Il Cuis finanzia la ‘cultura’. 120 mila euro ai comuni salentini

I Comuni salentini che vogliono realizzare progetti di studio e di ricerca dovranno presentare la domanda di finanziamento entro il 30 settembre 2015. Il Cuis mette a disposizione 120 mila euro.

Il Salento non è soltanto terra del sole, del mare o dello scirocco reso famoso dallo slogan “Salento lu sule, lu mare, lu ientu…”. Il Salento è soprattutto storia e incrocio tra culture, è trasmissione di stimoli e messaggi, è fascino di miti e di segni di popoli antichi. Un passato che si scorge negli scavi archeologici, nei musei, nelle chiese, nelle torri di avvistamento, ma anche nei frantoi ipogei, nelle ville e nei monumenti, nelle tradizioni popolari che sembrano aver riscoperto una nuova luce.  Storia, cultura ma anche arte: il Salento è un incantevole scrigno di bellezze. È terra incredibilmente ricca di testimonianze che spaziano dagli insediamenti paleolitici ai segni della colonizzazione greca, dalle impronte del dominio romando all’insediamento bizantino, dai segni della primavera economica di epoca rinascimentale allo splendore della religiosità barocca, dal raffinato rococò ai preziosismi dello stile liberty. Tutto parla della ‘terra tra i due mari’, della grande ricchezza di questo territorio fatto di tanti capolavori e meraviglie, siano essere opere della natura o dell’uomo. E tutti ne parlano.
 
Il segreto di tanto successo, molto probabilmente, sta nel fatto che da un certo punto in poi si è capito che bisognava tutelare e valorizzare gli elementi ‘distintivi’ di questa terra. Solo così si può vincere la sfida tra territori, imposta dalla globalizzazione. Certo, la strada da percorrere è ancora tanta, per questo è necessario cogliere tutte le opportunità che vengono messe in campo.
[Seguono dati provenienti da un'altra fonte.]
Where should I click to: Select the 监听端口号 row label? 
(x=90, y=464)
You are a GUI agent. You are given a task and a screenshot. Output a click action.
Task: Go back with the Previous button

Come quella ‘offerta’ dal Cuis, il Consorzio Universitario Interprovinciale Salentino che ha indetto un concorso per il finanziamento di progetti d’iniziativa locale da realizzare sul territorio delle province di Brindisi, Lecce e Taranto, d’intesa con l’Università del Salento, l’Accademia delle Belle Arti di Lecce e il Conservatorio Musicale di Lecce.
 
Insomma, tutti i comuni salentini che vogliono realizzare progetti di studio e ricerca rivolti alla conoscenza, alla tutela e alla valorizzazione dei beni culturali del territorio, alla difesa e alla riqualificazione del patrimonio ambientale e allo sviluppo economico e sociale, allo studio dell’identità storica, antropologica e sociale del Salento possono presentare il loro progetto.
 
«In tempi così difficili, in cui è raro avere opportunità di finanziamento – dichiara il presidente delegato Antonio Del Vino –  il Cuis assicura un contributo, seppur modesto, a quei Comuni che vogliono realizzare progetti, con ricadute senz’altro vantaggiose per gli stessi e per tutto il territorio salentino». 
 
L’importo 'modesto', così come lo ha definito Del Vino, messo a disposizione è di 120mila euro. Il finanziamento massimo del Cuis per ciascun progetto è di 20mila euro.
 
I progetti saranno realizzati, a pena di esclusione, o dall’Università del Salento o dall’Accademia delle Belle Arti di Lecce o dal Conservatorio Musicale di Lecce, oppure congiuntamente da questi istituti e dai soggetti proponenti.
 
Gli enti, inoltre, si impegnano a incentivare esclusivamente i giovani ricercatori salentini, assegnisti, dottori di ricerca e dottorandi di ricerca, dell’Università del Salento, dell’Accademia delle Belle Arti di Lecce e del Conservatorio Musicale di Lecce. Sono esclusi dai compensi i professori ordinari e associati.
 
La domanda di finanziamento deve essere inviata tramite raccomandata, o consegnata a mano, agli uffici del Cuis, entro le 12 del 30 settembre 2015. Il bando integrale è disponibile sul sito della Provincia di Lecce (www.provincia.le.it) e su quello del Cuis (www.cuislecce.it).